▶ [What is required]
Reproduce the data between the lines holding "Where should I click to: Open more" and "(x=885, y=26)", inclusive, swapping "tweet" for "post" and keeping everything else the same. Omit the pictures from your answer.

▶ [Exercise material]
++++
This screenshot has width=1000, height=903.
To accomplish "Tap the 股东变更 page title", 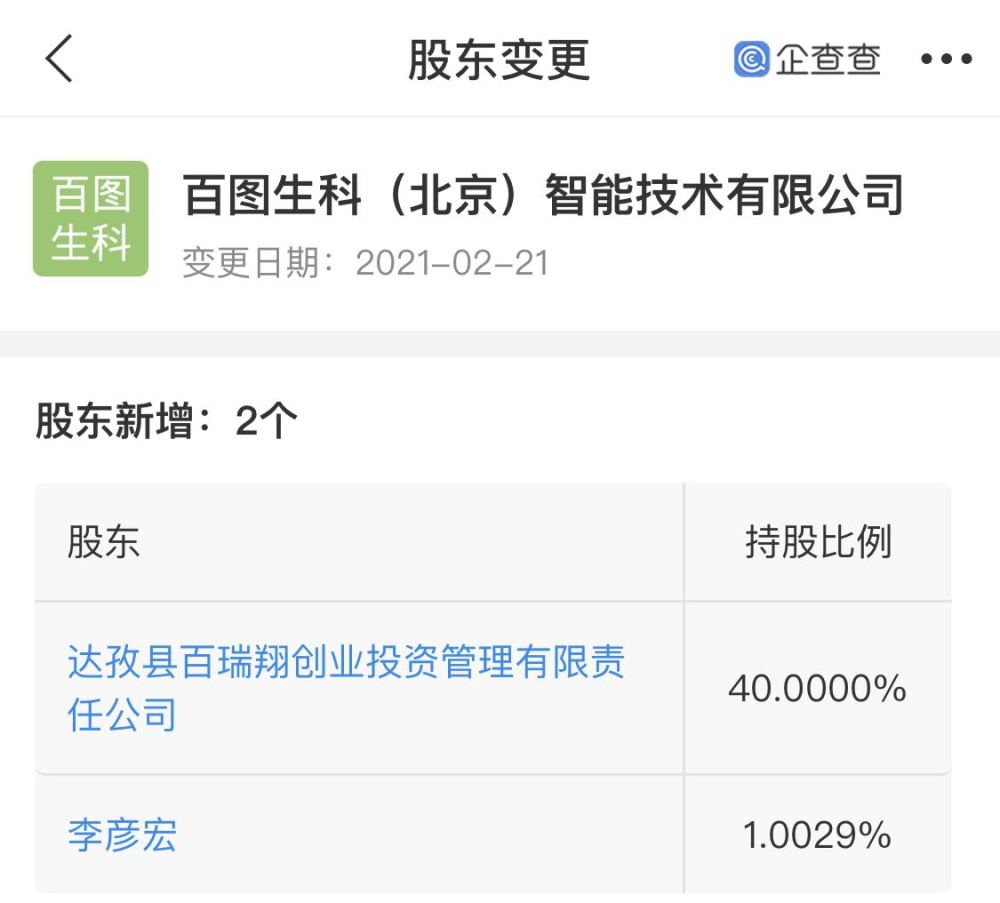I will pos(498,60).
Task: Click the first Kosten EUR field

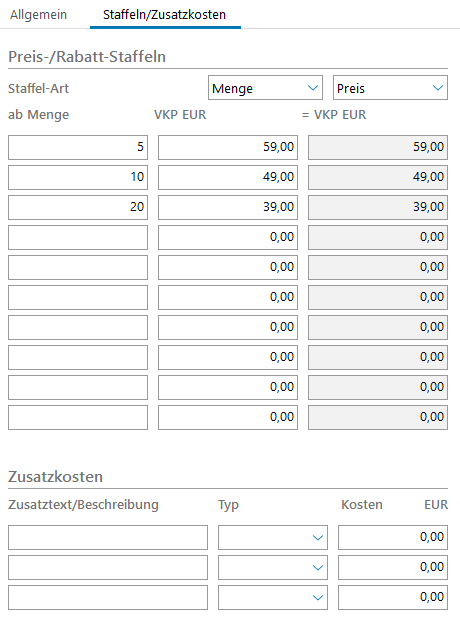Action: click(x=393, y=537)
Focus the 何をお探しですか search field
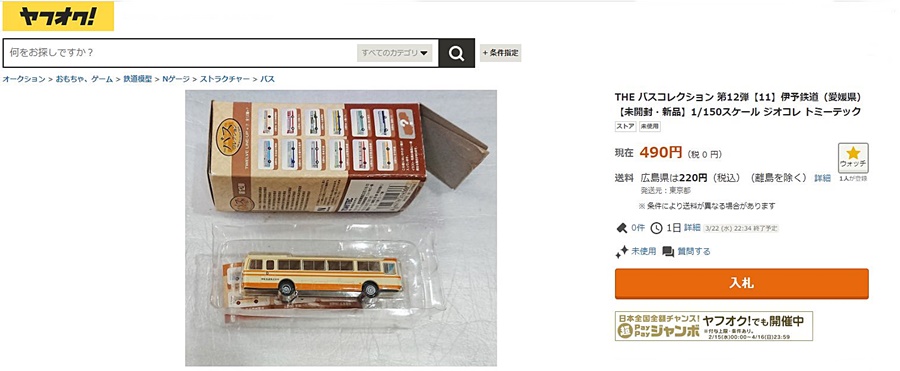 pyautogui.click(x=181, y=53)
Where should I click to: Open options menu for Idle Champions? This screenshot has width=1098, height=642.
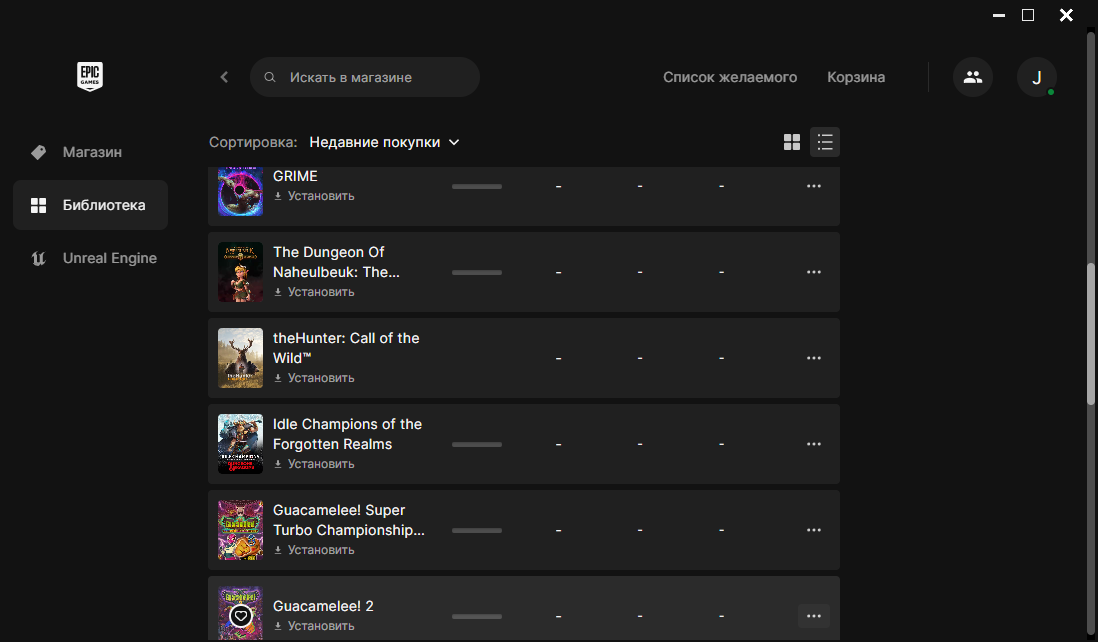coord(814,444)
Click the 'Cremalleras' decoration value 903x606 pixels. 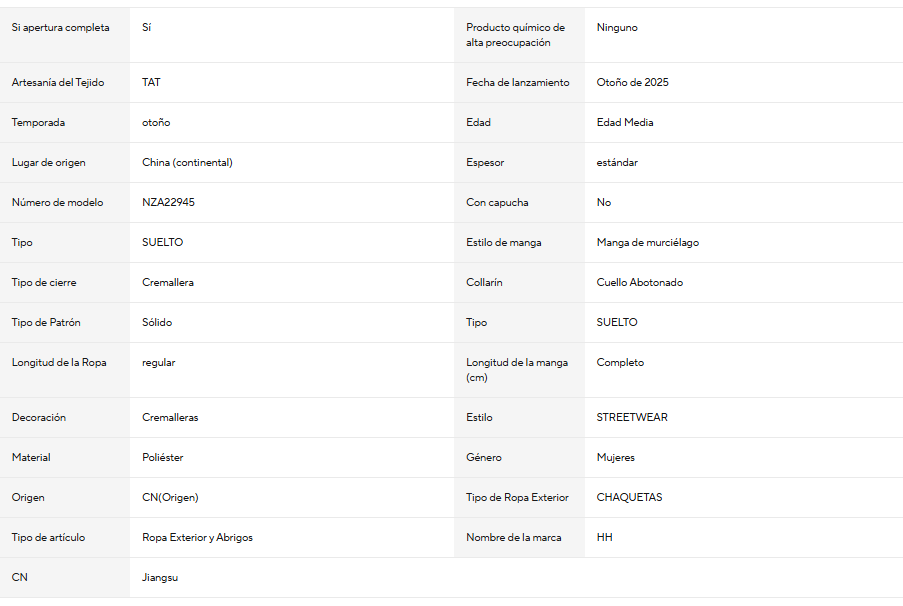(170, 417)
++++
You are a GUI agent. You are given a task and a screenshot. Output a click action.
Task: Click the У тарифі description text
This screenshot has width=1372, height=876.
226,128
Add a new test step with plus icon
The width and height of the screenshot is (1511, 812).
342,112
++++
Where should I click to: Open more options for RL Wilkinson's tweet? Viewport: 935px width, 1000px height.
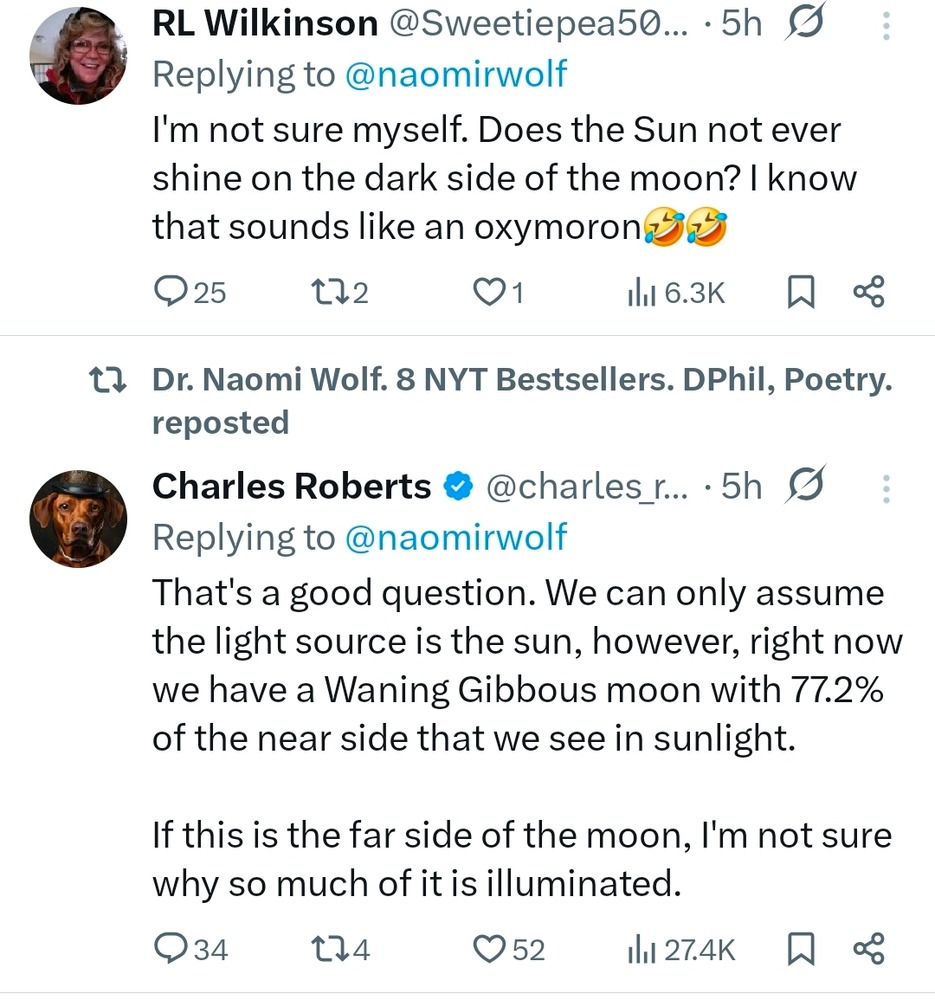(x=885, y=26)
++++
▶ [Correct answer]
Where should I click to: Open more options for RL Wilkinson's post? Viewport: 935px width, 1000px height.
(x=885, y=26)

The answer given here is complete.